He was a scholar of the foremost rank in two fields normally studied quite separately in his day, viz. Old French and Medieval Welsh literatures. He was one of the first to realise that the close relationship between the Norman lords and their French-language courts on the Marches and in south Wales and the Welsh lords and their courts had had important effects in both directions: not only did ‘Celtic’ tales (including Welsh Arthurian legends) have great influence on Old French Literature and consequently on all western European literatures, but French culture and language penetrated the Welsh aristocracy and literary circles.

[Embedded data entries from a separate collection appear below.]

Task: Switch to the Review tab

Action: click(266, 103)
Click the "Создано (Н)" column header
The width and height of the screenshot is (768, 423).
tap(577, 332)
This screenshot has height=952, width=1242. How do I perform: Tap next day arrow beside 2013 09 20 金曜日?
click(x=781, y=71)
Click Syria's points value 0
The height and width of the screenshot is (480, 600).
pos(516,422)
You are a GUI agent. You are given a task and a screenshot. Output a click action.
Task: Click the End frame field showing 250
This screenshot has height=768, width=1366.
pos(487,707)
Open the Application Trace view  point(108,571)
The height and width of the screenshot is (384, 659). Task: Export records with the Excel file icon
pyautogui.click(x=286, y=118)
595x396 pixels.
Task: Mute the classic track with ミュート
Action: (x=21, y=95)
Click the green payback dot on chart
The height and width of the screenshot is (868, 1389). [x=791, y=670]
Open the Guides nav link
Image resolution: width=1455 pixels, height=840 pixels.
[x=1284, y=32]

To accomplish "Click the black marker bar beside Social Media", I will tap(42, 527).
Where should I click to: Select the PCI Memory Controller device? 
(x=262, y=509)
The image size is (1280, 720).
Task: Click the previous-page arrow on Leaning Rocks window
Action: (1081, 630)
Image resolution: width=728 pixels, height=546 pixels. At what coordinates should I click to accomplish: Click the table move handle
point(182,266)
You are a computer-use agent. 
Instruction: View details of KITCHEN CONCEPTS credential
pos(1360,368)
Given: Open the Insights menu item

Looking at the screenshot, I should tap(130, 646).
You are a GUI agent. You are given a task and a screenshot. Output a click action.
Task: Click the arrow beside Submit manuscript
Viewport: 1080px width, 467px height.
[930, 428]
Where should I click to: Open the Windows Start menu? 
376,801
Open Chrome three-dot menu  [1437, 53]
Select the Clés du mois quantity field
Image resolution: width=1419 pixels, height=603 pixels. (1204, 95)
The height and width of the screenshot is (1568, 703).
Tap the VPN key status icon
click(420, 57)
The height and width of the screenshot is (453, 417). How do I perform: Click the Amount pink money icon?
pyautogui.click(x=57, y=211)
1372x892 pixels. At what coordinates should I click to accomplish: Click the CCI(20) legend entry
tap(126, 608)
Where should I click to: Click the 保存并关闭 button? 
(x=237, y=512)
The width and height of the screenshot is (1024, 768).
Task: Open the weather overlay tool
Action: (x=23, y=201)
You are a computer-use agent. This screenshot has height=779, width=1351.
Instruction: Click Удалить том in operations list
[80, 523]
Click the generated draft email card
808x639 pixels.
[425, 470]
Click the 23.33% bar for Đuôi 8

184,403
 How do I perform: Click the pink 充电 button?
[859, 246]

The majority of Old French words in Medieval Welsh were borrowed directly, rather than through the medium of English. This is particularly true in the case of Welsh texts (like Ystorya Bown o Hamtwn) translated from Old French where the same French word appears in both versions. Morgan Watkin believed he could trace Old French idioms in the syntax of some Medieval Welsh texts. His mastery of palaeography also enabled him to see in the script of the main Welsh MSS., copied in Cistercian houses, the influence of the Old French script of the mother-abbeys. It must be acknowledged that Morgan Watkins's thorough knowledge of the Anglo-Norman background sometimes enticed him to go to extremes and to overstate the French influences on native Welsh texts such as Culhwch ac Olwen. The French origin of a Welsh word must also be rejected (however plausible the phonetics) if its Celtic cognates reveal its native origin. But, nevertheless, it is probably true that the great mass of French words borrowed into Welsh down to the mid-14th century came directly from French. Watkins's great achievement was to open wide a new window on an important aspect of Welsh literature which had long lain hidden. His successors can re-evaluate the evidence and assess his arguments, but they cannot be ignored.
His main publications are: ‘The French linguistic influence in Mediaeval Wales’, Trans. Cymm., 1920; ‘The French literary influence in Mediaeval Wales’, ibid., 1921; with V.E. Nash-Williams (see above), ‘A pre-reformation inscribed chalice and paten’, B.B.C.S., 3 (1925); ‘Albert Stimmings Welsche Fassung in the Anglonormanische Boeve de Hamtone, an examination of a critique’ in Studies in French language and mediaeval literature presented to M.K. Pope; ‘Sangnarwy ac oed Kulhwch ac Olwen yn y Llyfr Gwyn’, B.B.C.S. 13 (1949); ‘Testun Kulhwch a'i gefndir Ffrengig eto’, ibid 14 (1950); Ystorya Bown de Hamtwn, cyfieithiad canol y 13 ganrif o La geste de Bown de Hamtone (1958); ‘The chronology of the Annales Cambriae and the Liber Landavensis on the basis of their Old French graphical phenomena’, NLW Jnl. (1960); La civilisation française dan les Mabinogion (1962); ‘The chronology of the White Book of Rhydderch on the basis of its Old French graphical phenomena’, NLW Jnl., (1964); ‘The Book of Aneirin, its Old French remanients, their chronology on the basis of the Old French language’, ibid. (1965); ‘The chronology of the Black Book of Carmarthen on the basis of its Old French phenomena’, ibid. (1965); ‘The Black Book of Chirk and the orthographia gallica anglicana, the chronology of the Black Book of Chirk on the basis of its Old French graphical phenomena’, ibid. (1966).
He m. Lucy Jenkins, Hendy, Pontarddulais (a sister to John (Gwili) Jenkins (DWB, 435-6) at Tabernacl chapel, Cardiff in 1911. He d. 7 Sept. 1970.